The CAP is now urging Congress to intervene and stop the implementation of the efficiency adjustment. CAP members are being asked to contact their representatives and senators in Congress by using the CAP Action Center for grassroots advocacy at www.cap.org and discuss with lawmakers how the cut will affect them. After the final fee schedule was released, the CAP also sent a letter to congressional leaders warning that devaluing physician work RVUs could have far-reaching consequences. It said pathology physician work RVUs represent the mental effort, time, and intensity required of a pathologist in their diagnostic work to diagnose cancer and other diseases for Medicare beneficiaries. The letter continued: “This flawed policy represents a cut of tens of millions of dollars to pathology professional diagnostic services. This amount underestimates the full impact on pathology diagnostic services, as it does not include the additional loss in practice expense reimbursement resulting from the reduction in the work RVUs.”

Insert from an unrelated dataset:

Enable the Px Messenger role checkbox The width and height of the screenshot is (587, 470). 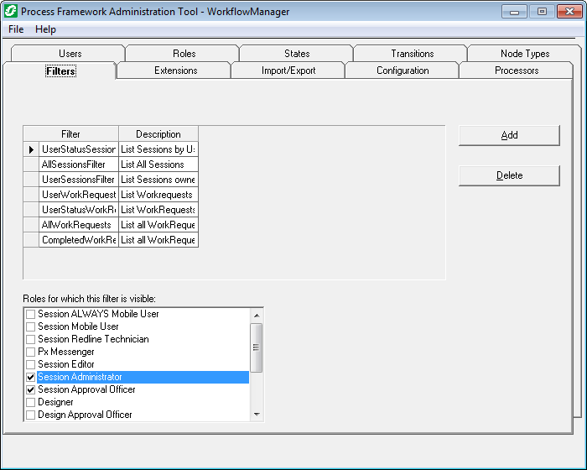click(31, 352)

Elsewhere in the 2026 fee schedule, the CMS announced it will not use data from the recent AMA physician practice information survey in calculating payment rates.
The CAP had urged the CMS to reject the survey’s practice expense per hour data due to small specialty sample sizes that introduced substantial statistical uncertainty. By excluding the data, the CMS prevented an estimated eight percent reduction in pathology reimbursement.
The CMS also finalized a policy to reduce facility practice expense RVUs, but it acknowledged that services billed with the 26-modifier would be exempt from site-of-service payment differentials. As a result, most facility-based pathology services will not face significant reductions. This exemption followed extensive CAP advocacy to urge the CMS to recognize that the proposed differential would have disproportionately harmed pathologists and negatively impacted patient care. The CAP will continue to advocate against reductions to facility practice expense RVUs for services not billed with the 26-modifier, including bone marrow, blood, and apheresis services.
Charles Fiegl is the CAP’s director of communications and media relations.